═══ Entries provided
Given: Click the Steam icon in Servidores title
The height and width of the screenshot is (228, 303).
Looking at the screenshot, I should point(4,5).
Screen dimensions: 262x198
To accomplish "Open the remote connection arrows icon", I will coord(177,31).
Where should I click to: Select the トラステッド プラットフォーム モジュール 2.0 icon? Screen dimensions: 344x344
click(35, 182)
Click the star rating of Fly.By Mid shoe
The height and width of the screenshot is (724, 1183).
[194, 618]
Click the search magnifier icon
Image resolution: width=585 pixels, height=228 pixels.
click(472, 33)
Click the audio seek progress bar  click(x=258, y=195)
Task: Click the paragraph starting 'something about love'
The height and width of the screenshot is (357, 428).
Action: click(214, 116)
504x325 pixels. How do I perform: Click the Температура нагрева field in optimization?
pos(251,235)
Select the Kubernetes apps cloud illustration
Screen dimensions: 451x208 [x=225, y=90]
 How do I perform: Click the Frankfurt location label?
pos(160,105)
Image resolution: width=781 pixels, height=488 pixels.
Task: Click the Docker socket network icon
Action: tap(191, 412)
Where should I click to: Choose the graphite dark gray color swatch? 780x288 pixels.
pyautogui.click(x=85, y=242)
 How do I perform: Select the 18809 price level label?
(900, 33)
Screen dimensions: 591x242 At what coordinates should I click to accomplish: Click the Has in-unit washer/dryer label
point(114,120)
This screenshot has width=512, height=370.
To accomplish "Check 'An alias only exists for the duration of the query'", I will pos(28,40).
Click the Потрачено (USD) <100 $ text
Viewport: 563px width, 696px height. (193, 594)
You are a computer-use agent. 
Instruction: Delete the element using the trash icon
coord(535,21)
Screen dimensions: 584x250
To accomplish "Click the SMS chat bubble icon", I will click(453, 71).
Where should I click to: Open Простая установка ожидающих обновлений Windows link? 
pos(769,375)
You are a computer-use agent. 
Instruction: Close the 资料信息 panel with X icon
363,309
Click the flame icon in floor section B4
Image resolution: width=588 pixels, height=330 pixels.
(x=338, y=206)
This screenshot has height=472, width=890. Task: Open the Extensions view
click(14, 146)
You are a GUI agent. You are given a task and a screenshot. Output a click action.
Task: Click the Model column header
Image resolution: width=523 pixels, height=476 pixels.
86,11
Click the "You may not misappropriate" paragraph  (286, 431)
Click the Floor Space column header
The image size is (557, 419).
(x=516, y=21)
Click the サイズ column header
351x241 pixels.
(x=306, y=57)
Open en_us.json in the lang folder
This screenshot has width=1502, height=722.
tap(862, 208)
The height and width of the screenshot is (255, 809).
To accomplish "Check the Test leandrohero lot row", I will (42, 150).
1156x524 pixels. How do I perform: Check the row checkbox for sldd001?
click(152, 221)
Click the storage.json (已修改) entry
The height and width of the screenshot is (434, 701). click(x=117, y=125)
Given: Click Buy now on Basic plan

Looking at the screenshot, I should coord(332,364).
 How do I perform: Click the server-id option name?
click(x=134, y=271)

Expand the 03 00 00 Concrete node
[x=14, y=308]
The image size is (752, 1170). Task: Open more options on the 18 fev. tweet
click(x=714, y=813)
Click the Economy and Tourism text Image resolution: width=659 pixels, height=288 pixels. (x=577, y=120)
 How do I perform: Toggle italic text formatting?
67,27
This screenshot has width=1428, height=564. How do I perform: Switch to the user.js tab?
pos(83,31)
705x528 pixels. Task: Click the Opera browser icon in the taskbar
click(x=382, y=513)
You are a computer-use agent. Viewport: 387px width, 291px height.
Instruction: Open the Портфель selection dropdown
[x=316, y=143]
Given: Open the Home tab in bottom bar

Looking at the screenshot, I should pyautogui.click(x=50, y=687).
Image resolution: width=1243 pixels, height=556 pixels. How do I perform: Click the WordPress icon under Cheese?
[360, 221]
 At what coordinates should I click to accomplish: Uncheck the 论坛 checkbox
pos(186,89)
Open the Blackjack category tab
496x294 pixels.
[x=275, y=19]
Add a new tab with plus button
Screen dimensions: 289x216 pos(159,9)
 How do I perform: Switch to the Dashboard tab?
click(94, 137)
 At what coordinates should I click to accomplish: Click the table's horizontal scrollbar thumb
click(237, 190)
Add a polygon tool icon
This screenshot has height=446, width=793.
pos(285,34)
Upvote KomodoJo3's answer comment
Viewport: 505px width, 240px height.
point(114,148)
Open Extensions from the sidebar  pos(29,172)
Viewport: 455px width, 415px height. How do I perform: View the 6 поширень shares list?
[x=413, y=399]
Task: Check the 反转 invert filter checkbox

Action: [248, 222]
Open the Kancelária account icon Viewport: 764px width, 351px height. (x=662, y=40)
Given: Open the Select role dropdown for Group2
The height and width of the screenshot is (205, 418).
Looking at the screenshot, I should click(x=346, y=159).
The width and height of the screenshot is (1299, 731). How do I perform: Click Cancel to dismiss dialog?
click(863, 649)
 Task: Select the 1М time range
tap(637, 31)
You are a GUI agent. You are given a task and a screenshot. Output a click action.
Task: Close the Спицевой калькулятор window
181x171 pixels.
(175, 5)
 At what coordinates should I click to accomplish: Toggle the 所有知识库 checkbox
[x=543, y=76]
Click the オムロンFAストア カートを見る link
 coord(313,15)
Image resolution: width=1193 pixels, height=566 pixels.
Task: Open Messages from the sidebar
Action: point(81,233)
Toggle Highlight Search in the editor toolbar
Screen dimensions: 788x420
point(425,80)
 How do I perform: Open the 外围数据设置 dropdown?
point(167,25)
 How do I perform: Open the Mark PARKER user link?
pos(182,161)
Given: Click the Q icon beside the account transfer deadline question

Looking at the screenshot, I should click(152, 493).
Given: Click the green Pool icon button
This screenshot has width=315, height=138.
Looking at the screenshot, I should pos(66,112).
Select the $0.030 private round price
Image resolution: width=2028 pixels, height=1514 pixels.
══════
What is needed: Check each line of the entries for the word "column", then state the count alone.

Task response: 3